Seperti diketahui Mahkamah Agung (MA) telah menolak kasasi Bupati nonaktif Lamsel Zainudin Hasan. Itu membuat mantan Ketua DPD PAN Lampung yang juga adik kandung mantan Ketua MPR RI, Zulkifli Hasan tetap dihukum 12 tahun penjara. Putusan dibacakan Ketua Majelis Krisna Harahap dengan Hakim Anggota Leopold Luhut Hutagalung dan Andi Samsan Ngaro pada 28 Januari 2020 dengan nomor perkara 43/Pid.Sus-TPK/2018/PN.Tjk. Kini KPK telah mengeksekusi terpidana Zainudin Hasan ke Lapas Bandarlampung guna menjalani masa hukuman penjara. Selain itu, Zainudin dihukum membayar uang pengganti sebesar Rp66 miliar.

Zainudin dinyatakan terbukti korupsi dan tindak pidana pencucian uang. Aset senilai Rp40 miliar yang telah disita akan dirampas. Sisanya, Rp66 miliar, wajib dikembalikan Zainudin Hasan. Bila tak membayar, hartanya disita jaksa untuk dilelang dan disetor ke negara. Bila masih kurang, hukuman Zainudin ditambah 18 bulan penjara.

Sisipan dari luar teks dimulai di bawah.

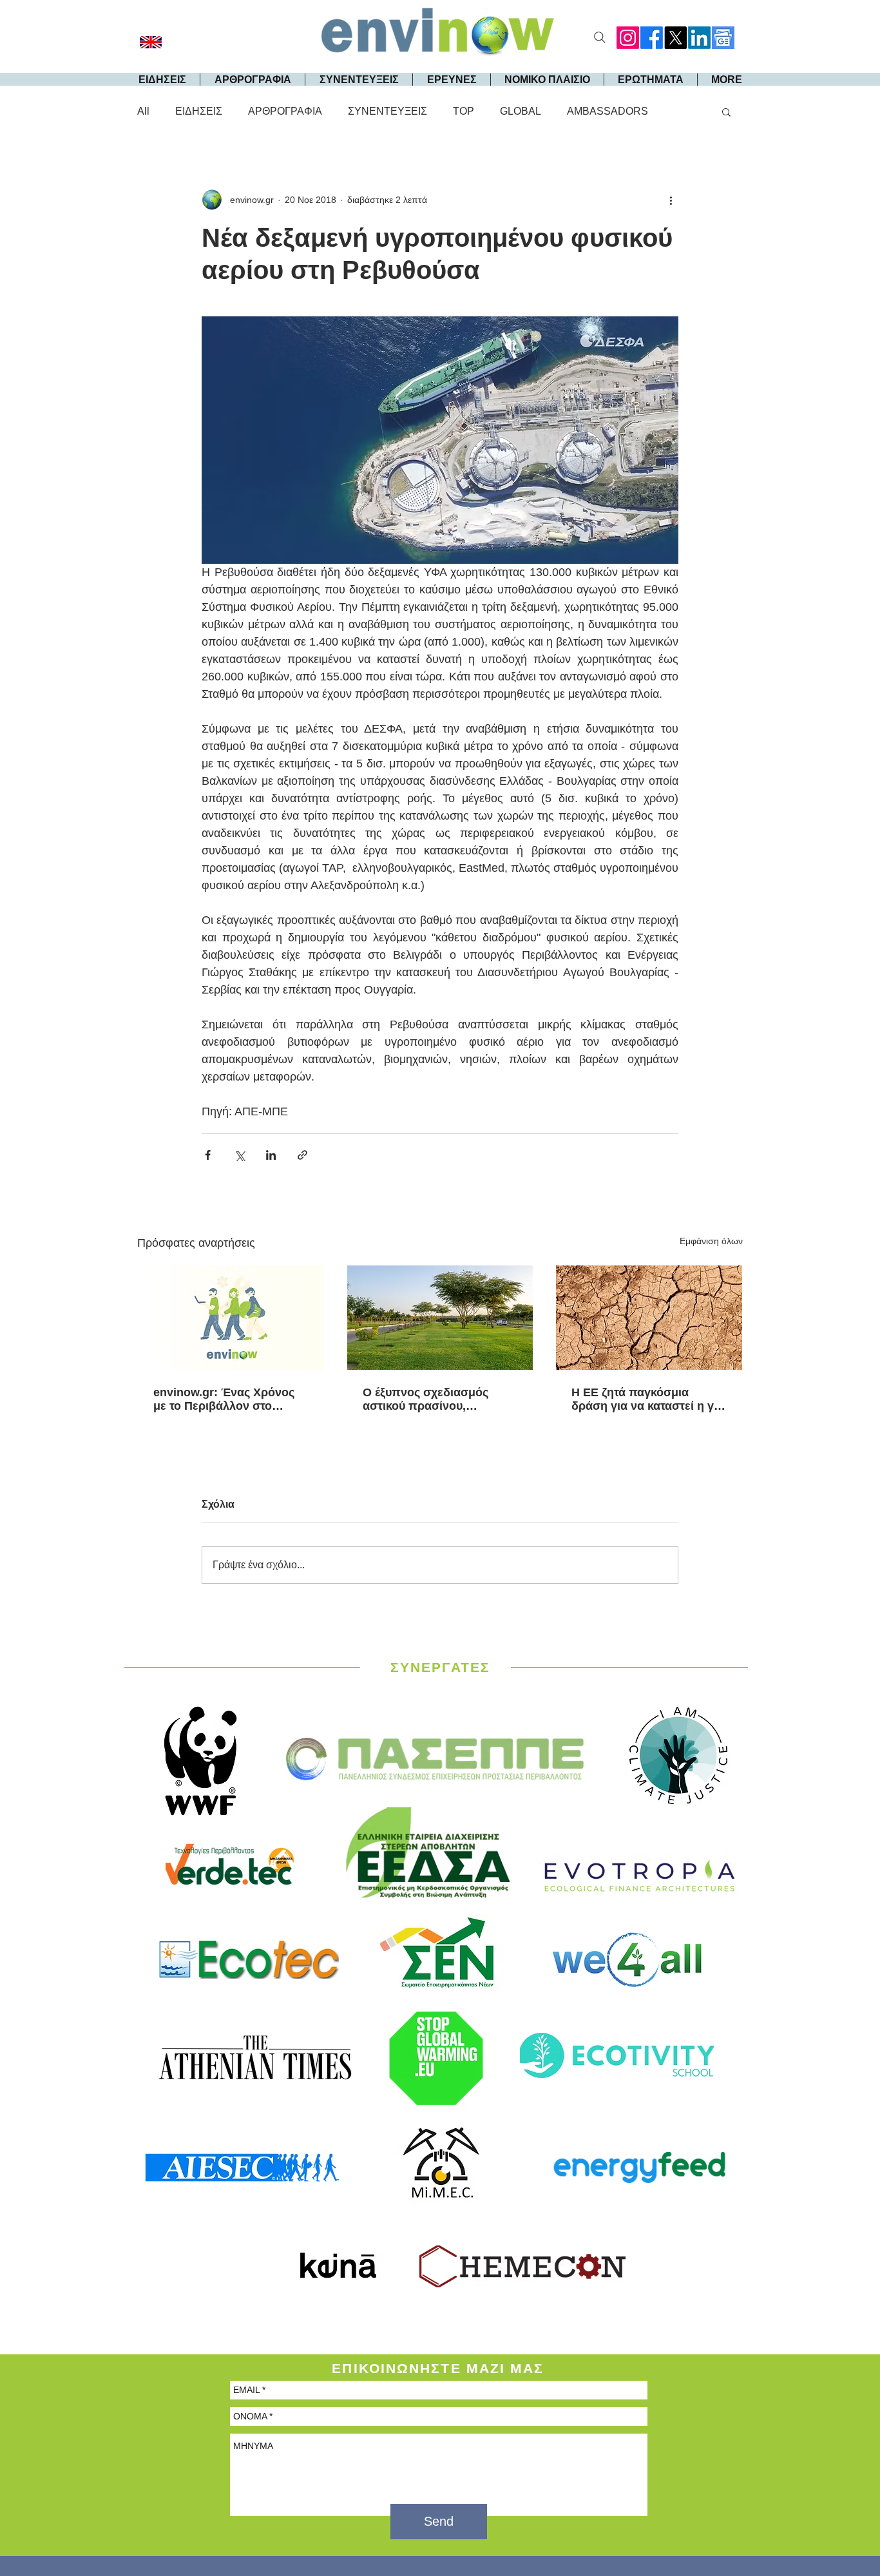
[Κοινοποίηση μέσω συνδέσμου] (302, 1155)
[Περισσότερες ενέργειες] (670, 199)
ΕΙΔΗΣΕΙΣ (198, 111)
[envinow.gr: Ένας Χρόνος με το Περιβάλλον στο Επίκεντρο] (231, 1317)
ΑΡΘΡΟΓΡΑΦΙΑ (285, 111)
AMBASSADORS (607, 111)
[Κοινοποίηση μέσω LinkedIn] (271, 1155)
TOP (463, 111)
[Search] (599, 37)
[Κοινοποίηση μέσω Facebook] (208, 1155)
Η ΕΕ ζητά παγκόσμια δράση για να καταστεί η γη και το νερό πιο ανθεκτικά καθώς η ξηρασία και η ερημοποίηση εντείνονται (646, 1399)
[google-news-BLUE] (723, 37)
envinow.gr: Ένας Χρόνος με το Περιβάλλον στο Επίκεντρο (223, 1399)
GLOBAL (520, 111)
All (143, 111)
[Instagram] (628, 37)
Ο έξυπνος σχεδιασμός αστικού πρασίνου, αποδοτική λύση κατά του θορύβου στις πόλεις (432, 1399)
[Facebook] (651, 37)
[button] (726, 111)
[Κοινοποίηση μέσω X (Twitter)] (239, 1155)
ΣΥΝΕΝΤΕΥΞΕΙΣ (387, 111)
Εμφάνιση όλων (711, 1241)
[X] (675, 37)
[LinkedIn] (699, 37)
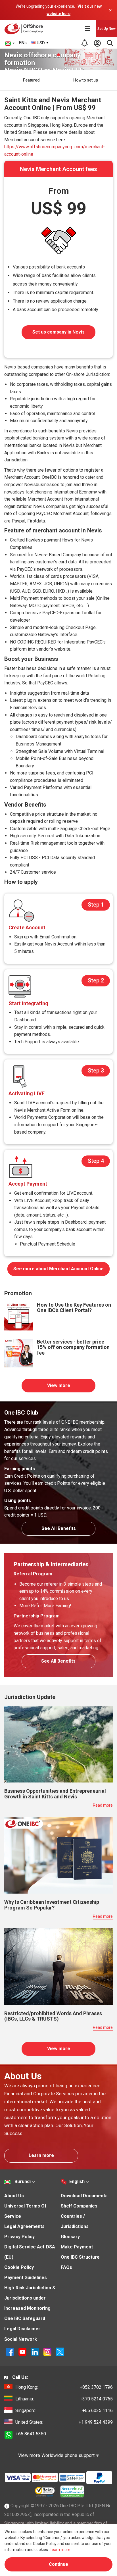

Atas vonis ini, Wiliyus Prayietno, S.H., M.H., advokat yang juga Ketua Lembaga Transformasi Hukum Indonesia (THI) sebelumnya meminta KPK mengusut pihak lain yang juga terlibat kasus ini. Mereka adalah Sahroni sebagai pejabat di Dinas PUPR Pemkab Lamsel. Lalu, Ahmad Bastian SY, anggota DPD RI dan Nanang Ermanto, Wakil Bupati Lamsel yang kini telah naik sebagai Bupati Lamsel. Terakhir Bobby Zulhaidir, wiraswasta dan orang kepercayaan Zainudin.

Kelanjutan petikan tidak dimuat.